Die, die es könnten, dürfen nicht. Die die es nicht können, und ihr Nichtkönnen schon bewiesen haben , dürfen….Beispiel: Ursula lässt uns Leiden….............Frauen als Reporter beim Männerfußball. Eröffnungsspiel Bundesliga: Claudia Neumann, trotz Quote auf dem falschem Platz- aber den Steuerflüchtling , Ministergatten und Regierungsschmeichler Reif möchte ich auch nicht hören und sehen.
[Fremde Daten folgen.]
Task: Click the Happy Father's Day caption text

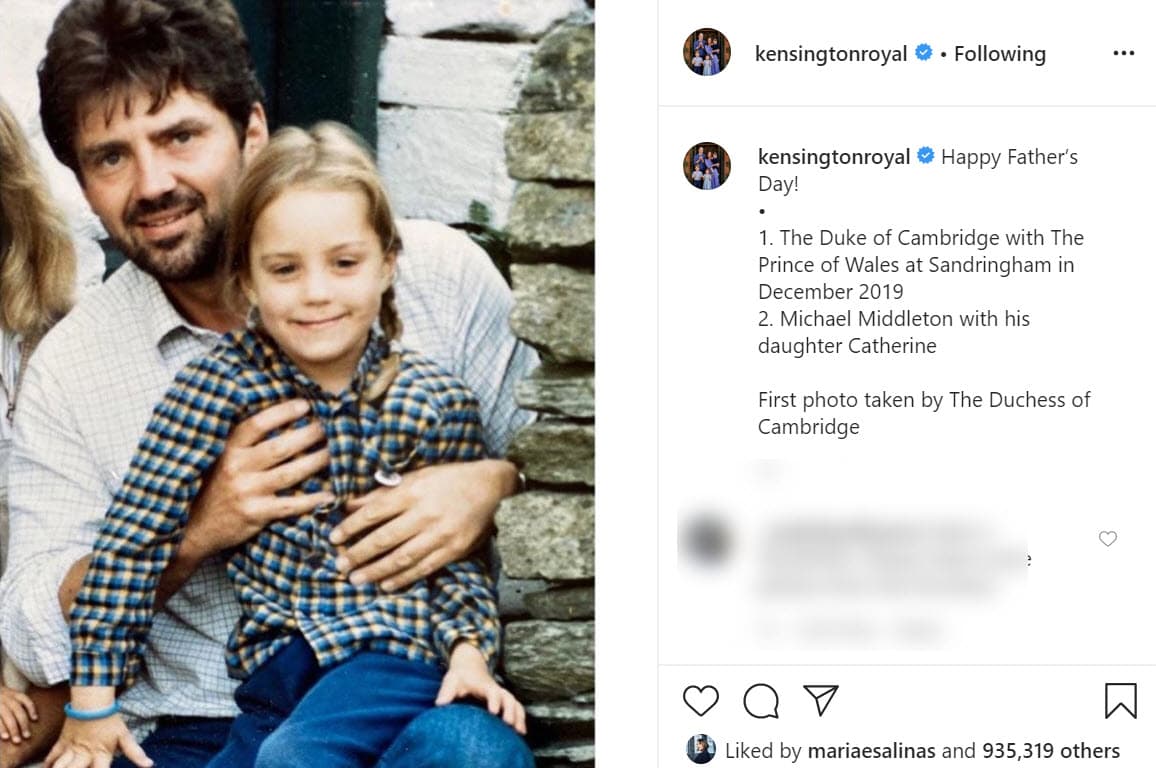Action: pyautogui.click(x=1009, y=157)
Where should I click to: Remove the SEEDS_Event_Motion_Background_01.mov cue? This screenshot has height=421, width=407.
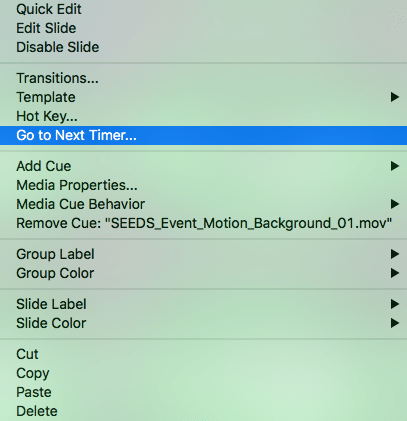[203, 223]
Nun musste die ARD in der Sportschau nachziehen. Dank ihrer dünnen Stimme kann man die Quotenreporterin nicht verstehen und das zuhören bereitet Kopfschmerzen.
Die Bevorzugung fand schon vor über 30 Jahren in der Schule statt. Wenn in unserer Klasse ein Junge und ein Mädel etwas zur gleichen Fragestellung zum besten gaben und die Antwort förmlich identisch war gab’s für den Jungen die 3 und für das Mädel die 1. so selbst erlebt und das nicht einmal sondern mehrfach und konstant durch die Schuljahre. Und haben die Mädels was draus gemacht? Wollten sie weit hinaus? Im Gegenteil. Am besten direkt und schnell in die vollversorgung durch den Mann und zuhause bleiben. Das war und ist die Realität.
Dieser Zustand, muss unbedingt beendet werden. Ich schlage ein “Gutes-Wissenschaftlerinnen-Förderungsgesetz“ vor. Darin wird festgelegt, dass die Veröffentlichungen von Wissenschaftler*/Innen doppelt gezählt werden. Die Autoren werden verpflichtet jeweils eine 50%-Quote von weiblichen Autoren zu zitieren und schon haben wir wieder Gleichheit. Ich habe tolle Wissenschaftlerinnen erlebt, sie alle haben es ohne Quote geschafft. Die würden sich aber im Grabe umdrehen, wenn sie erlebten, wie durch die heutige Genderpolitik ihre Leistungen abgewertet werden.